Further, it would be specious for a seller to ignore the risk, based upon the argument that the new buyer’s inspector would call it out if important.  Risk is risk, and buyers should be allowed to make an informed decision about whether the electrical systems should be repaired.  Certainly, if the seller were in the shoes of the new buyer, he/she would want to know.  It’s what’s called “The Golden Rule.” ~PCQ

 

[1] Underground Storage Tank (UST). This involves testing the soil around the tank to determine the presence of heating oil that resulted either from a leak or spillage when the tank was filled.

[2] That is not the case if the tank is no longer in use at the time of sale. In such cases, Oregon law requires decommissioning.  See: http://www.deq.state.or.us/lq/tanks/hot/buyingselling.htm

[3] The scenario did not state that the cause of the sale-fail as due to discussions relating to the electrical issue. If it was, my opinion would be the same as the author’s.

[4] Oregon law does not require sellers to ask, or buyers to share, an inspection report. If the seller did not know what was in the report, and the law does not require that he/she request it, how can a seller be held liable for the contents? The clause in the OREF Sale Agreement represents a compromise, of sorts, requiring that buyers share the report if asked. This is more than what would happen if the Sale Agreement said nothing.

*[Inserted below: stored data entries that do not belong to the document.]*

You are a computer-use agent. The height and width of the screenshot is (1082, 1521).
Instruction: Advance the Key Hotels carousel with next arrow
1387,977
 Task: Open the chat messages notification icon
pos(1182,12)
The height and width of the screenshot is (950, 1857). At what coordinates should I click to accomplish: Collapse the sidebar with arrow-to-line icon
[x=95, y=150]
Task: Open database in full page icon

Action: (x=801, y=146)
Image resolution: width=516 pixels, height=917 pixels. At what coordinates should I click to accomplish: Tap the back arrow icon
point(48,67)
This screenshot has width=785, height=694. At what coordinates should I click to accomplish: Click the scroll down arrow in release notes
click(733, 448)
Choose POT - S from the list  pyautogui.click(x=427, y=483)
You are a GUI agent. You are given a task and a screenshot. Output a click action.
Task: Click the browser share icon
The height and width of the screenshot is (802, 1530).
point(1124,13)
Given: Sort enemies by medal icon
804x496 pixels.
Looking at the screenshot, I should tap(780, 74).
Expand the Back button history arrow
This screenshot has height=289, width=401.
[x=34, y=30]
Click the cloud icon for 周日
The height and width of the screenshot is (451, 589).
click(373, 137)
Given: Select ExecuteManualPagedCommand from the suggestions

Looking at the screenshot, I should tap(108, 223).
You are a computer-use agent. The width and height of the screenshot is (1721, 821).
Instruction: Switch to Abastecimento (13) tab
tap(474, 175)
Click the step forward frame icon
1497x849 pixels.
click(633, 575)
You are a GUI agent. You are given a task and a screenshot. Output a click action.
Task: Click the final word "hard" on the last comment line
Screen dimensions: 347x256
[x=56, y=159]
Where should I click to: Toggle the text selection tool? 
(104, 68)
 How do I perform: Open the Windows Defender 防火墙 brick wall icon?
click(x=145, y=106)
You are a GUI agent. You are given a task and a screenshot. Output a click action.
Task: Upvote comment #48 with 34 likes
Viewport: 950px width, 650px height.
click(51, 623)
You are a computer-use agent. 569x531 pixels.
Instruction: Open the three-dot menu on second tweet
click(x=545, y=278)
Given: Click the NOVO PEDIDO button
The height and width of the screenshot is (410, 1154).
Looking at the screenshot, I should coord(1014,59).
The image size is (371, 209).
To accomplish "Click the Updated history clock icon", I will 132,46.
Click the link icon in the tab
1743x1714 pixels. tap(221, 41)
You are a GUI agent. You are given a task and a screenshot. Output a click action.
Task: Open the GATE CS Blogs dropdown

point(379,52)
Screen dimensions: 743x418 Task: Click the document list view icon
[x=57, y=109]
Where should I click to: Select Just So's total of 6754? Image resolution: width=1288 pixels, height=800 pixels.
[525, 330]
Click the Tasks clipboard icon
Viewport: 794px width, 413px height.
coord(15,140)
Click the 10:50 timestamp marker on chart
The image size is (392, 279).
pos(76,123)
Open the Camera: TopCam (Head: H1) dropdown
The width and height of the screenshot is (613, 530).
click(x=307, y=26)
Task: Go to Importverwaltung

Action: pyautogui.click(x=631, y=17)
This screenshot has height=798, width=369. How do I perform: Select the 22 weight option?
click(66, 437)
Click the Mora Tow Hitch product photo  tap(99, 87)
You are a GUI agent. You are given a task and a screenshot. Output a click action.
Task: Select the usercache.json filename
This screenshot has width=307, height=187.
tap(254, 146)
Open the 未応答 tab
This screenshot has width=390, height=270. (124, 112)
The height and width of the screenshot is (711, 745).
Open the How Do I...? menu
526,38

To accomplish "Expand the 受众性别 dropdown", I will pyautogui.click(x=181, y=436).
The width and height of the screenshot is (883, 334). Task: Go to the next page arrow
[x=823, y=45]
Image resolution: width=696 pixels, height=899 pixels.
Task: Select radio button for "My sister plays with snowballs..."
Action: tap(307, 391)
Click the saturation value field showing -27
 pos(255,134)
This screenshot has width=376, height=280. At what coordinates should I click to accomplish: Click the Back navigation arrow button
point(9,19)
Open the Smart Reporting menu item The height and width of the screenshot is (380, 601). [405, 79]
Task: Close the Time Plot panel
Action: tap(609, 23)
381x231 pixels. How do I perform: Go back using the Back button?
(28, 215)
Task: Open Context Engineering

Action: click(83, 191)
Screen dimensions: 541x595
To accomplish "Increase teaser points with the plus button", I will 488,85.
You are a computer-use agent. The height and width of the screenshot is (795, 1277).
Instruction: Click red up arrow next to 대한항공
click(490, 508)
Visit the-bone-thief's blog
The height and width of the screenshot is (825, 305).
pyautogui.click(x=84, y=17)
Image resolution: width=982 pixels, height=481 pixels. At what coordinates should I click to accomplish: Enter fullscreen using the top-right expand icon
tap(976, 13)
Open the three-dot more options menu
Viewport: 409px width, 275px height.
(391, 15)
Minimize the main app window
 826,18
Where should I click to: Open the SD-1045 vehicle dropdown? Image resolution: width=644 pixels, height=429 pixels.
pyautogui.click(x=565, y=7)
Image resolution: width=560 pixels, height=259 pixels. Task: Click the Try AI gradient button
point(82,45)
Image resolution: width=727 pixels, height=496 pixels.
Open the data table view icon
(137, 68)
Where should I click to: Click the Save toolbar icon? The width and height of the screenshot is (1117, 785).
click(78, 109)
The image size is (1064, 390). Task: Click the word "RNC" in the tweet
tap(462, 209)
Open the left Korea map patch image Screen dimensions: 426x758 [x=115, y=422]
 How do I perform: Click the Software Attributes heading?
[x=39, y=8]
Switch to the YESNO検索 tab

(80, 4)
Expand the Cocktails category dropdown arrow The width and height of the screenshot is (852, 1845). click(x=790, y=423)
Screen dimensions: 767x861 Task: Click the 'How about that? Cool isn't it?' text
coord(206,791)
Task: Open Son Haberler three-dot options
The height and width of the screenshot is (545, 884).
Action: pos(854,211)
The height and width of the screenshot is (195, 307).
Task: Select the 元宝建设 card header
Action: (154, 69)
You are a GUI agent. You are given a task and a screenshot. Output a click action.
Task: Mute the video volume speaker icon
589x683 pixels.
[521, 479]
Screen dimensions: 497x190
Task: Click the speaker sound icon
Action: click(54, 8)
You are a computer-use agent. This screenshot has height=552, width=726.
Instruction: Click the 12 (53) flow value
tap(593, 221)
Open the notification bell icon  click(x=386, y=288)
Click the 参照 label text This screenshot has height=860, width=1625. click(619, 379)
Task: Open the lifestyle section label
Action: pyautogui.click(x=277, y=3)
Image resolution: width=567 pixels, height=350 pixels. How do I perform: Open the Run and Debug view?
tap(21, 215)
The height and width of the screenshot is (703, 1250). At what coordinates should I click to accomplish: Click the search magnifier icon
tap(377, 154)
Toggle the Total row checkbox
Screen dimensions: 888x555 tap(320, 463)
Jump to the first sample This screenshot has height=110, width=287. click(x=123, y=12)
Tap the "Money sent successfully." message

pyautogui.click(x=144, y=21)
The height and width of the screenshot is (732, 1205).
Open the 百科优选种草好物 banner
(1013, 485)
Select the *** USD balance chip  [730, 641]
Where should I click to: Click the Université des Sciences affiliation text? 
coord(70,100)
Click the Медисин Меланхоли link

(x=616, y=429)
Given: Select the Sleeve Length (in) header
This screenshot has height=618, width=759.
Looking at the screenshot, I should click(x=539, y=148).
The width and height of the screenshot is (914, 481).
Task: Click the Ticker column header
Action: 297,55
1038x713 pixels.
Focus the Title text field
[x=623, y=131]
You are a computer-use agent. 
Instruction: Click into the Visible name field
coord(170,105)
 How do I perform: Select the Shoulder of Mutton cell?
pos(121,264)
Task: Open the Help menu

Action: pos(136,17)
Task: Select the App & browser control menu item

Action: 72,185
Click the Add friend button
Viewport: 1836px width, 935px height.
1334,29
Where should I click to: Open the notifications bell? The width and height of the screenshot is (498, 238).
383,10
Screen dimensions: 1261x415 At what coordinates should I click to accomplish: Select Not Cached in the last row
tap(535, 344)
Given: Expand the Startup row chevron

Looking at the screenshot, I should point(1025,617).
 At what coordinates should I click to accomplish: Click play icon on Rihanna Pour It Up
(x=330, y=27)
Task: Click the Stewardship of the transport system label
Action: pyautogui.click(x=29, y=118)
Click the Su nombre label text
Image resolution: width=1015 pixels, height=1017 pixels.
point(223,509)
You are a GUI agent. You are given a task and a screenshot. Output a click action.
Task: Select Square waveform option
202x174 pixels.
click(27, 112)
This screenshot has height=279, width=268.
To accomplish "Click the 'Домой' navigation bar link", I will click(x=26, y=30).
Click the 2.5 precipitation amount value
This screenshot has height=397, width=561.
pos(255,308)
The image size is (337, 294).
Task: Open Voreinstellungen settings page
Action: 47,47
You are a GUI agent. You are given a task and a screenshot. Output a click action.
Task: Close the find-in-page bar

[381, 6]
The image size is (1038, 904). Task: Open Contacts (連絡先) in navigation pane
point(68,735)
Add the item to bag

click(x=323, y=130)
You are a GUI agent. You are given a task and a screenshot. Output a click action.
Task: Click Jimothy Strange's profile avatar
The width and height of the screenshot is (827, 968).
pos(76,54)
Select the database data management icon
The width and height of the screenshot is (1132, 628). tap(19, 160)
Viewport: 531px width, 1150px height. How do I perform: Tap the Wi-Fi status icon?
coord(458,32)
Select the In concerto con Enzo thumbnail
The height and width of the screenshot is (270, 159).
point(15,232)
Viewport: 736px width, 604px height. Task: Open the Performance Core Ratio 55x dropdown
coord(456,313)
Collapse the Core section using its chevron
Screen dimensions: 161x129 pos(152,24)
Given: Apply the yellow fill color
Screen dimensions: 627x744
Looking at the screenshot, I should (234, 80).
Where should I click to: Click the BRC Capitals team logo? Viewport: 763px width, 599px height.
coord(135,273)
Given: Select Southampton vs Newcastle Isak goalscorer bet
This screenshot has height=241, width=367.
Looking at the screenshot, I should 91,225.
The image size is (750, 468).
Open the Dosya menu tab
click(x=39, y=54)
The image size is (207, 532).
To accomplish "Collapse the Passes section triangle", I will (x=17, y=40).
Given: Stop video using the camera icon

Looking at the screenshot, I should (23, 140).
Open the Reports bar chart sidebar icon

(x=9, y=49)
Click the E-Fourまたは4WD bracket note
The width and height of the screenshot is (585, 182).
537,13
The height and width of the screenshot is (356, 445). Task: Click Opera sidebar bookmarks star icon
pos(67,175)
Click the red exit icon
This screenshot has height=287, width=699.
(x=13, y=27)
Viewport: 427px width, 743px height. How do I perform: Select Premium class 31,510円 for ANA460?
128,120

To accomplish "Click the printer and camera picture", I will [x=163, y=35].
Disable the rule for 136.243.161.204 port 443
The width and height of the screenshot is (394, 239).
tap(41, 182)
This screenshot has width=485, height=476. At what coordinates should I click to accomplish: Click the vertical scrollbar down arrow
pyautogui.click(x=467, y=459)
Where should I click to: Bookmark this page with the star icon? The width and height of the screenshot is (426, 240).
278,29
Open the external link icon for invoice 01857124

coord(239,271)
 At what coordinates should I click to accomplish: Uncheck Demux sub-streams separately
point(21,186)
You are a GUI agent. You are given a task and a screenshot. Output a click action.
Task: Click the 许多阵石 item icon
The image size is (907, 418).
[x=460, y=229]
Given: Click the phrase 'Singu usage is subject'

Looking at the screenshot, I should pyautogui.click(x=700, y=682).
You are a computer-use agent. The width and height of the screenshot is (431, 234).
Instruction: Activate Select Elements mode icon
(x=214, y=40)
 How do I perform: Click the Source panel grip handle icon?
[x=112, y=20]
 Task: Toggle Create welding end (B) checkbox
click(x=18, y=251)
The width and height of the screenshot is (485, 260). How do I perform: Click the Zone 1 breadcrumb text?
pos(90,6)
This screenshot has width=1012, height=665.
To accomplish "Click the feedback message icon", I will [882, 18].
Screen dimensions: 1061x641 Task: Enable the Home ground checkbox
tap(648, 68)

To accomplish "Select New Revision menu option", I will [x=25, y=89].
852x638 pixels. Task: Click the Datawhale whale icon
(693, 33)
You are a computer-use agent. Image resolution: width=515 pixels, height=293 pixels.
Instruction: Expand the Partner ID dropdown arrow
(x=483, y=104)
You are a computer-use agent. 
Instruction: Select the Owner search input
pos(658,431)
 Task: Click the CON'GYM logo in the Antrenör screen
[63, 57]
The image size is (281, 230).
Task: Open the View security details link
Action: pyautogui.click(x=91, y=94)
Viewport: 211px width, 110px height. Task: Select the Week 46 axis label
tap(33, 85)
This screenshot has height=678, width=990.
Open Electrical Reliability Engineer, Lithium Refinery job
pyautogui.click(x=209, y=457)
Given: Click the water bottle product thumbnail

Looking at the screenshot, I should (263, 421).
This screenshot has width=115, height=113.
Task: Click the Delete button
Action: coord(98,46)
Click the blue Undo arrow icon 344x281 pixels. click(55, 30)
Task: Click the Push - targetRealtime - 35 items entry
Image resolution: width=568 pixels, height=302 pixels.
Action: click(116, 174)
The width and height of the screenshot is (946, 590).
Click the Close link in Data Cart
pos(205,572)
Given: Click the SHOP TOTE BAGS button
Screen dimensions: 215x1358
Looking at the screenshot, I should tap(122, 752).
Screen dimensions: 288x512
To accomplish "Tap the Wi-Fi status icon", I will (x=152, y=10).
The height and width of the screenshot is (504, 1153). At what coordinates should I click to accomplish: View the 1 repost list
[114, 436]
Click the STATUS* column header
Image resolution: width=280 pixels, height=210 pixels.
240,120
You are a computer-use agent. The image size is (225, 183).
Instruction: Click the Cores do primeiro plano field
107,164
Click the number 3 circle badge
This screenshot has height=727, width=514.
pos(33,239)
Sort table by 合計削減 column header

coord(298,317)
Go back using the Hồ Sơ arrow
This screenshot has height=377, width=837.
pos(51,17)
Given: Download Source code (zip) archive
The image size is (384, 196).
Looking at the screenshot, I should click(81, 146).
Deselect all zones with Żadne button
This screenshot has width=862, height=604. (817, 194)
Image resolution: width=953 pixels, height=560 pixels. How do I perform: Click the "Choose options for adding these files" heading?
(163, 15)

[5] In the fictionalized scenario, where the attorney is questioning the seller, the dialogue suggests that Oregon law “requires” attaching a copy of an inspection report, if one was performed within the last three years.  I respectfully disagree. I submit that the property disclosure question (albeit poorly drafted) is really asking if the seller has had an inspection (e.g. as a buyer), and if so, to attach that report. The inspection question No. 5(F) cannot reasonably be construed to require sellers to proactively obtain copies of buyer’s inspection reports for sale fails, and then amend their disclosure form and attach it.  Of course, if the seller did have a copy of a buyer’s report from an earlier sale-fail, I believe it should be turned over.  But the instruction in the disclosure statement permits the seller to attach the report or provide an explanation. I would have no difficulty in answering “Yes” to whether such an inspection had been done, but explaining that “The inspection was performed by a previous buyer’s inspector. That transaction did not close, and Seller did not request a copy of the report.”